KabarKalteng.com, Presiden Amerika Serikat (AS) Donald Trump mengajak Iran bergabung dengan Board of Peace atau Dewan Perdamaian dalam rapat perdana dewan tersebut di AS pada Jumat (20/2/2026). Trump tegas memperingatkan konsekuensi buruk akan menimpa Iran jika menolak tawaran kerja sama ini.
Trump menyatakan bahwa sudah saatnya bagi Iran untuk ikut serta dalam jalur yang bertujuan menyelesaikan masalah. "Sekaranglah saatnya bagi Iran untuk bergabung dengan kita di jalan yang akan menyelesaikan apa yang sedang kita lakukan," kata Trump, dilansir Al-Jazeera.
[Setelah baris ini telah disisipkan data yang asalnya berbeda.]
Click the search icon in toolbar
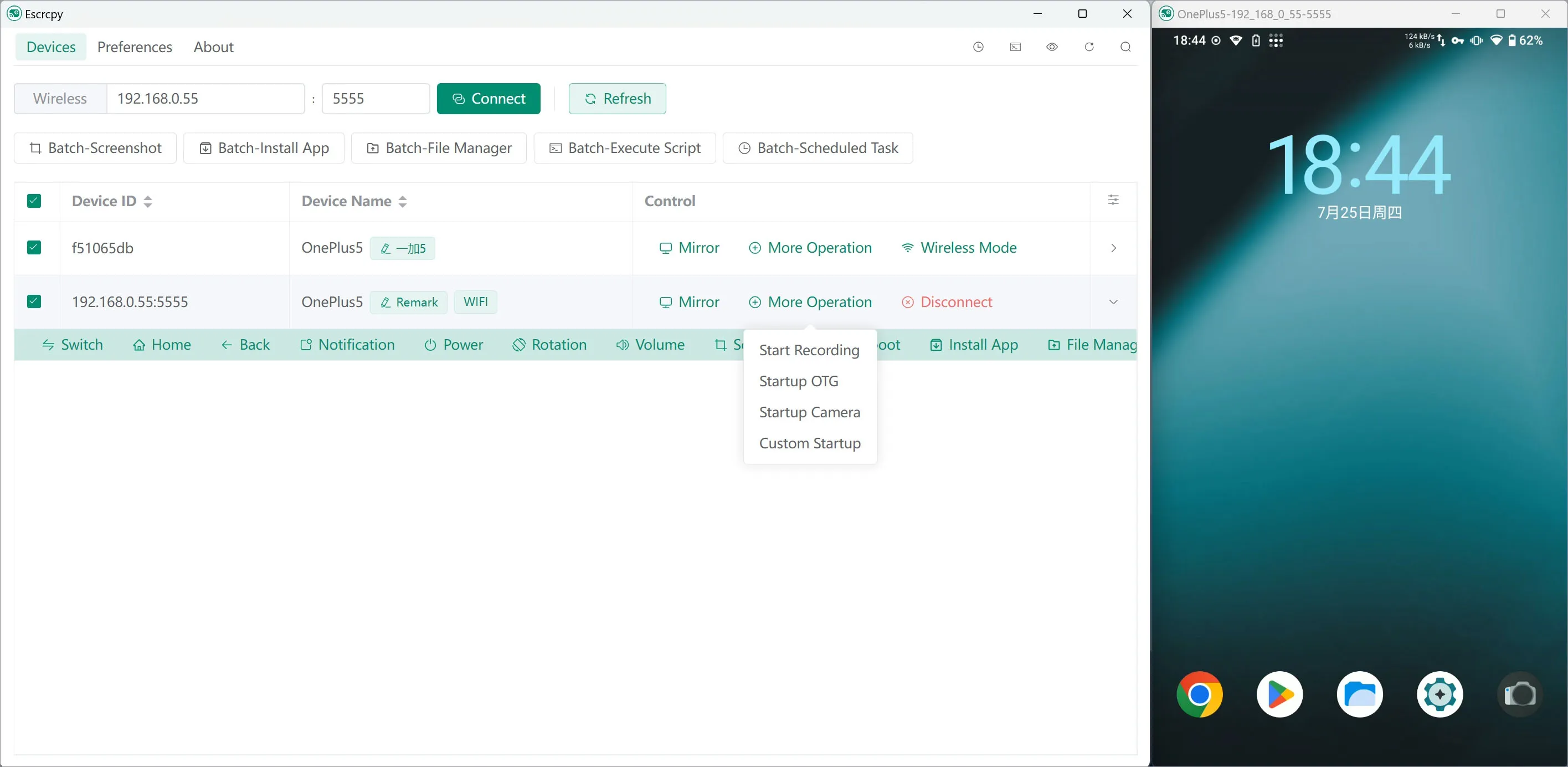Screen dimensions: 1568x767 click(x=1126, y=47)
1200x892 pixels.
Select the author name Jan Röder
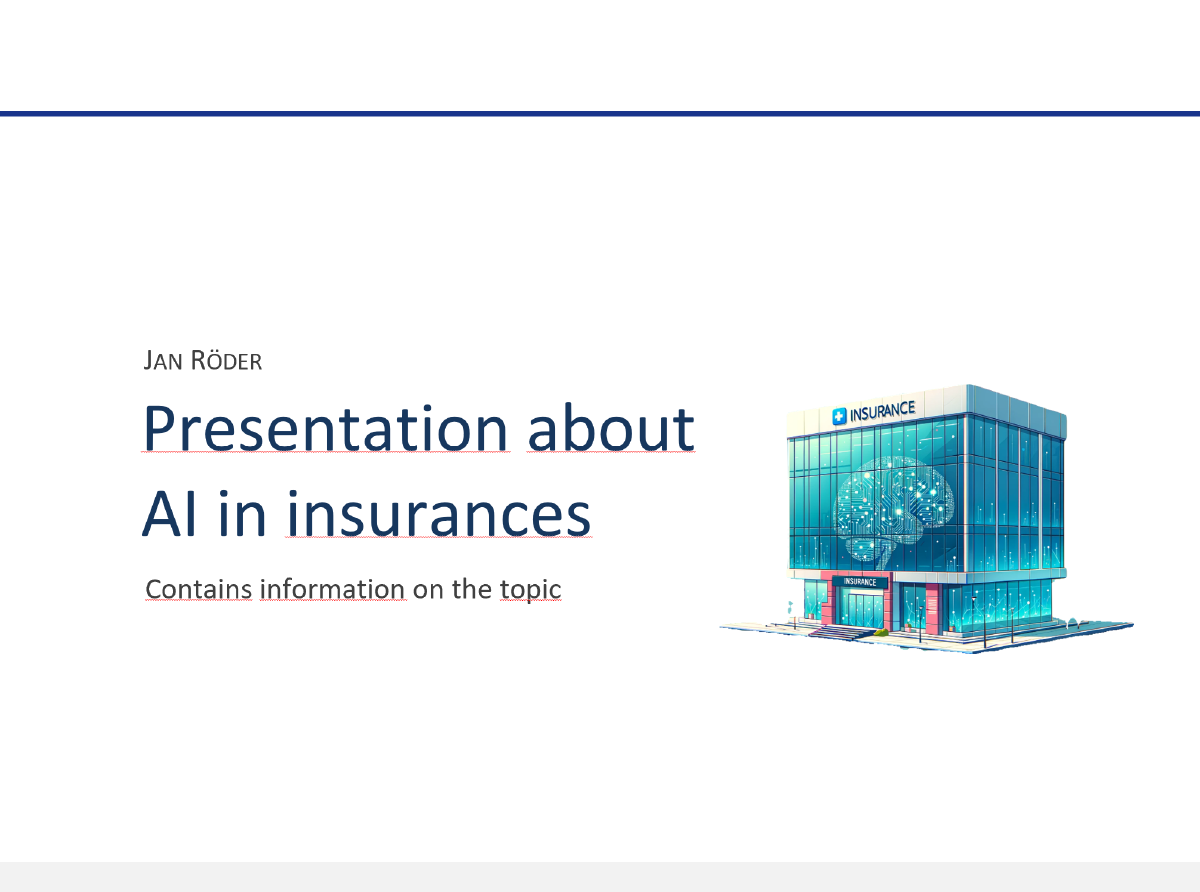202,360
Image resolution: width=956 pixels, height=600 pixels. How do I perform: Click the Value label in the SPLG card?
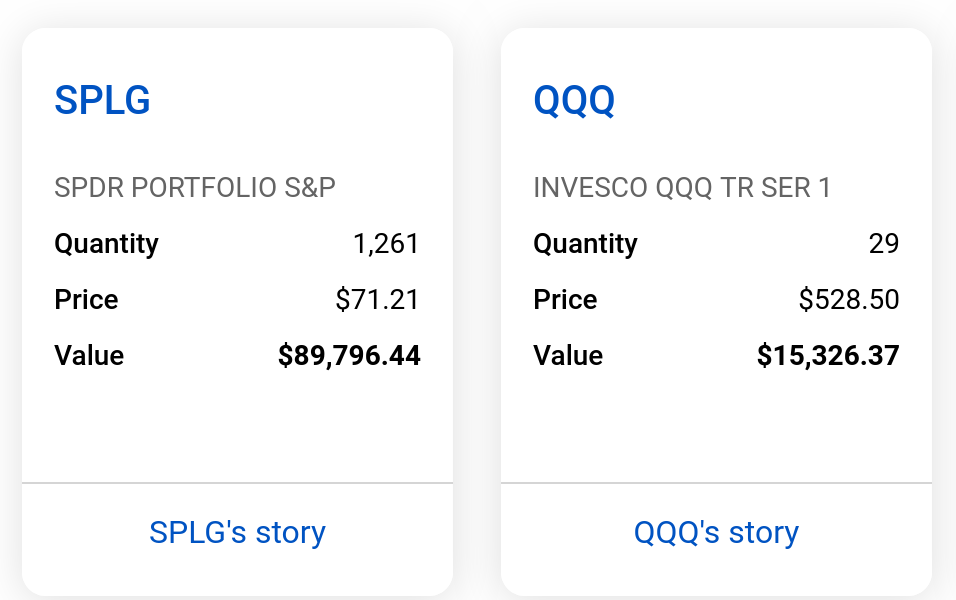(89, 356)
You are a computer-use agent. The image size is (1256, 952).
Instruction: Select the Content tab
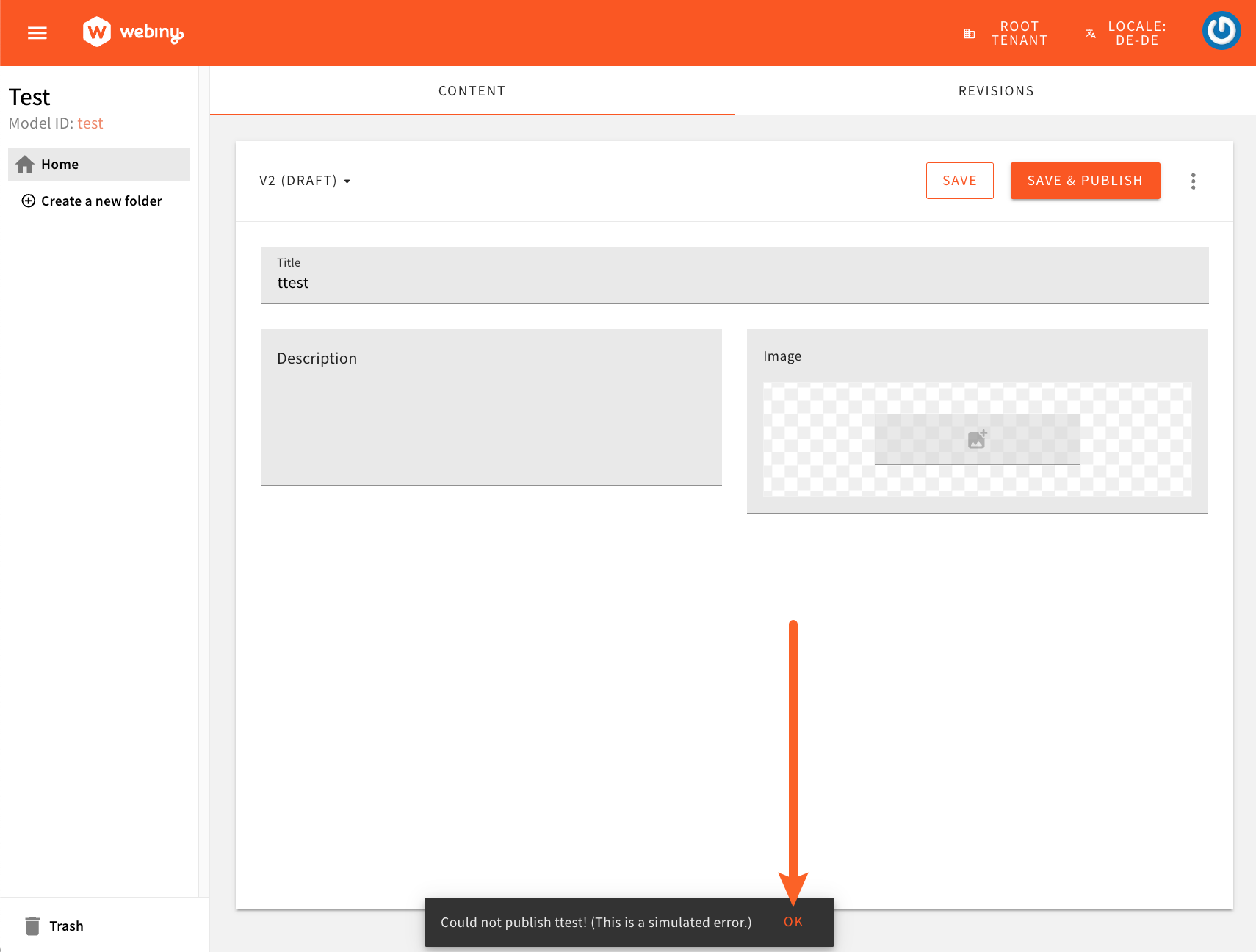pyautogui.click(x=472, y=91)
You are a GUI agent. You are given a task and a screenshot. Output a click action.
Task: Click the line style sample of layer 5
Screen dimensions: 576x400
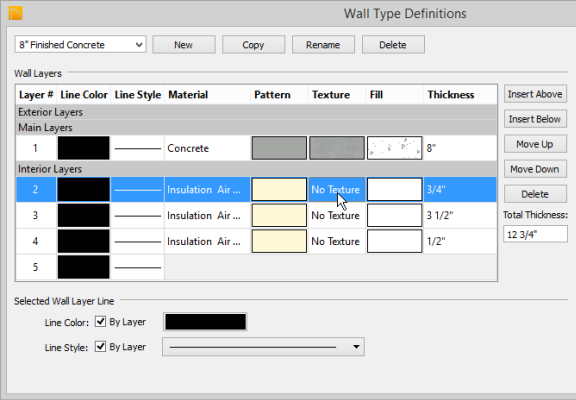coord(138,267)
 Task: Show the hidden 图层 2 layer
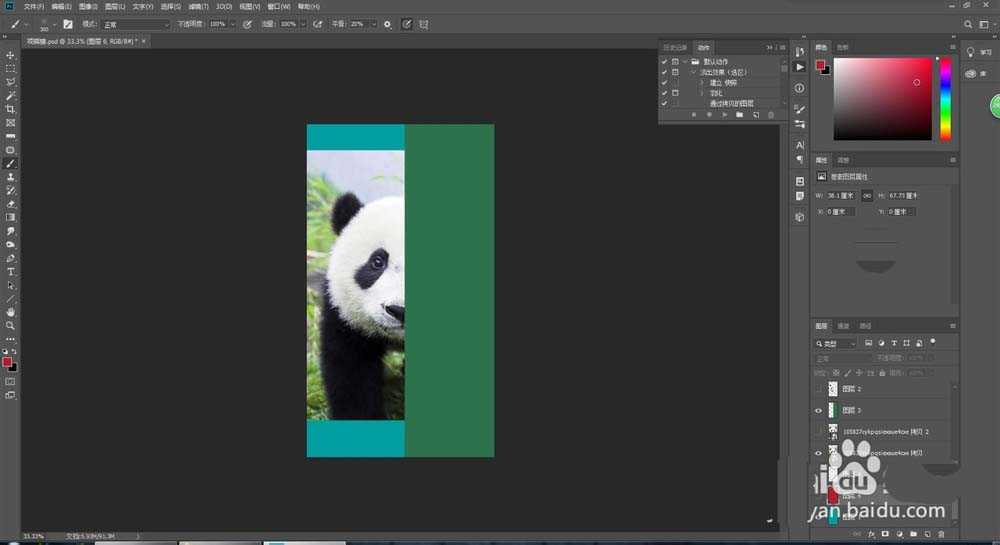tap(819, 389)
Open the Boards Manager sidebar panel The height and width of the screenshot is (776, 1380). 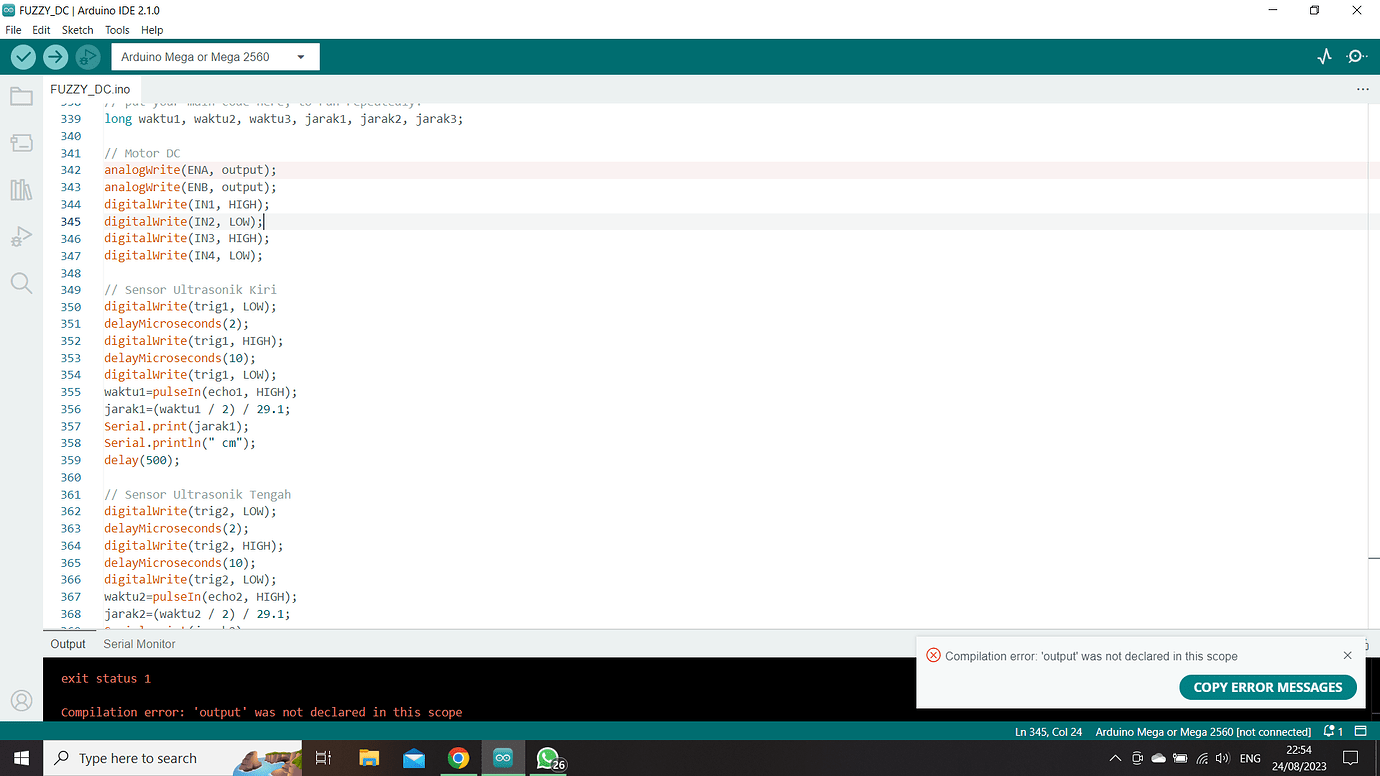21,142
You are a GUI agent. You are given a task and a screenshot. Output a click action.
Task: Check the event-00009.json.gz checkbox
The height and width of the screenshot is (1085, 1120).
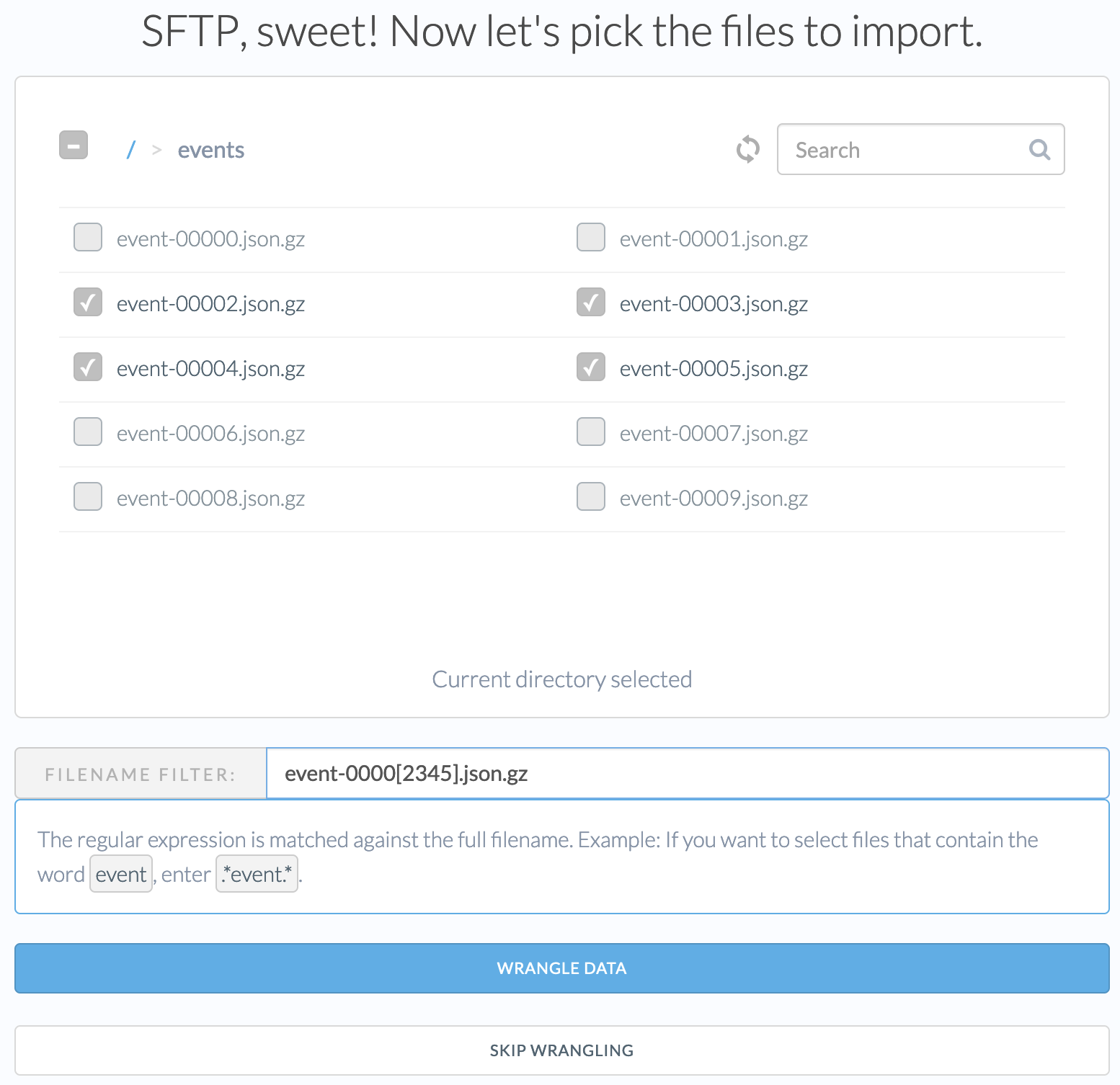591,497
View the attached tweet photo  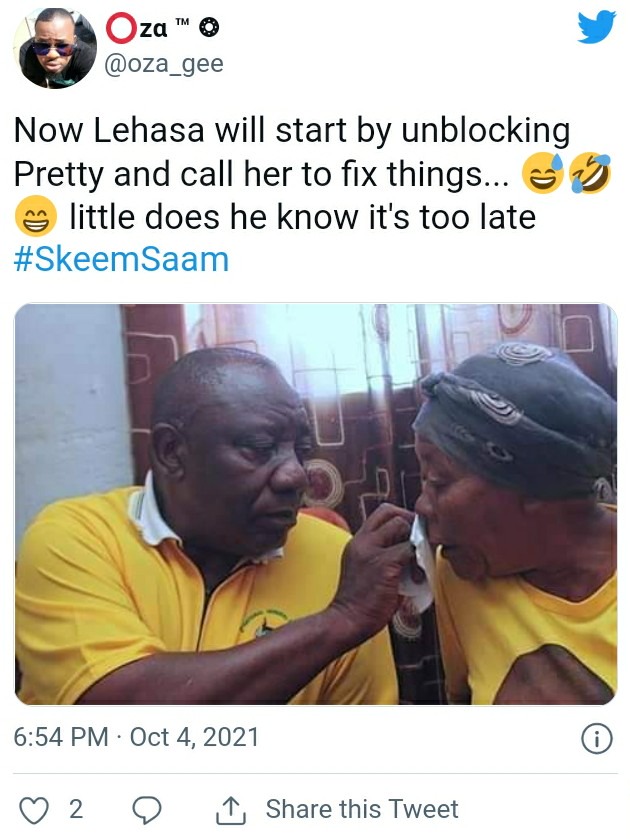point(316,504)
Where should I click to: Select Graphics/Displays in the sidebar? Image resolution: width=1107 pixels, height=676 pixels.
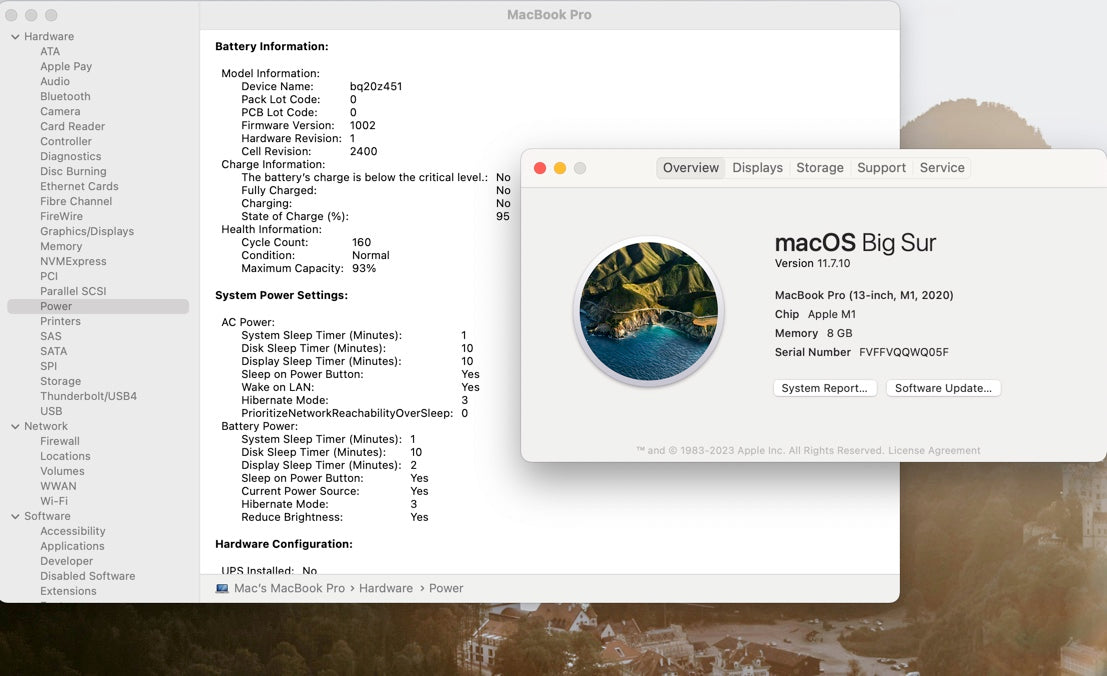click(87, 232)
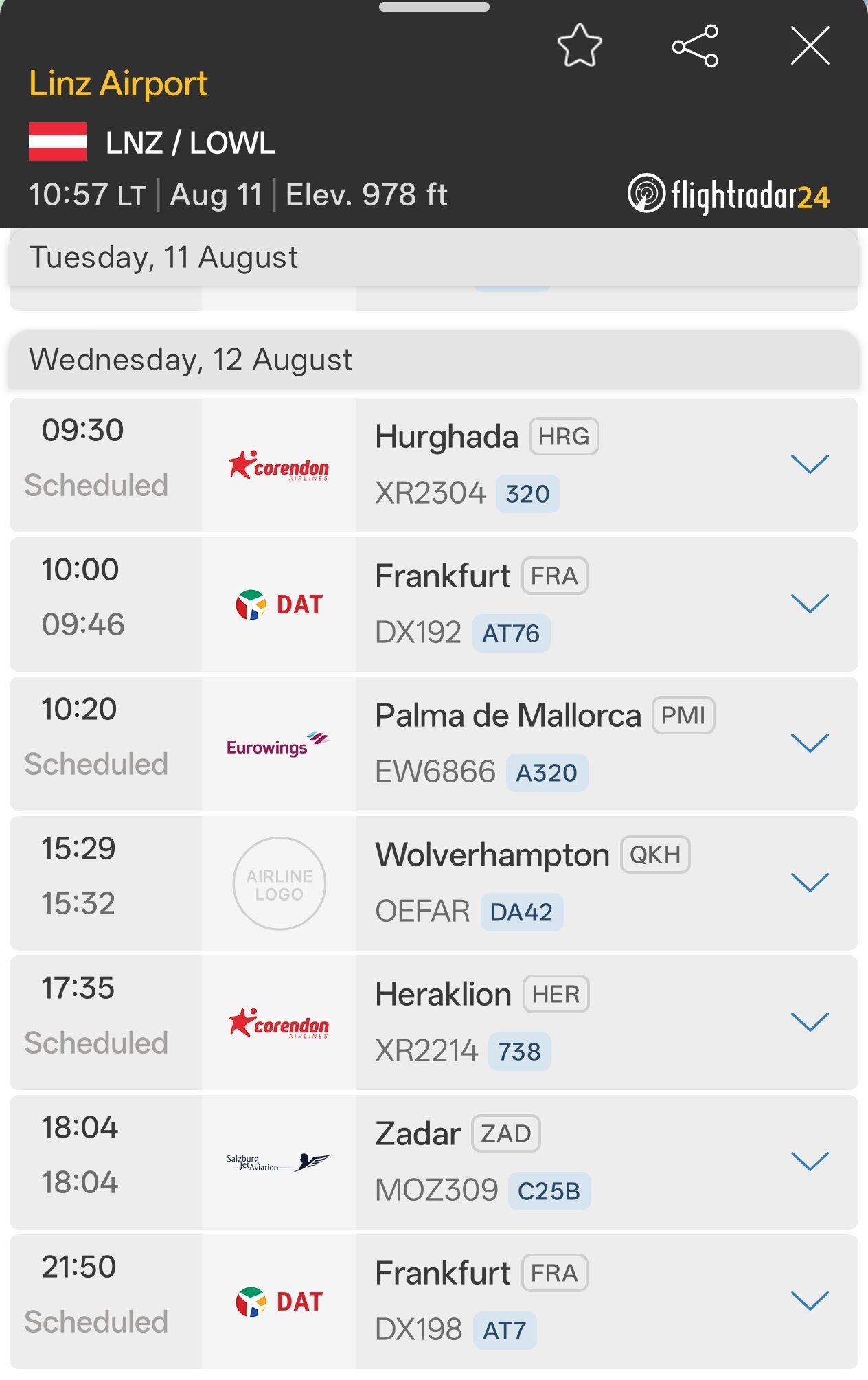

Menurut Trump, bergabungnya Iran akan menjadi hal yang sangat baik. Namun, ia juga menegaskan tidak masalah jika Iran menolak tawaran tersebut, meskipun konsekuensinya akan sangat berbeda.
"Jika mereka bergabung dengan kita, itu akan bagus, dan jika tidak, itu juga akan bagus, tetapi itu akan menjadi jalan yang sangat berbeda," ujar Trump.
Lebih lanjut, Trump menegaskan bahwa Iran tidak bisa terus-menerus mengancam stabilitas di seluruh kawasan. "Mereka tidak dapat terus mengancam stabilitas seluruh kawasan," imbuhnya.
Ia pun mendesak Iran untuk segera membuat kesepakatan. Trump memperingatkan bahwa hal-hal buruk akan terjadi pada Iran jika kesepakatan itu tidak tercapai. "Mereka harus membuat kesepakatan. Hal-hal buruk akan terjadi jika tidak," pungkasnya.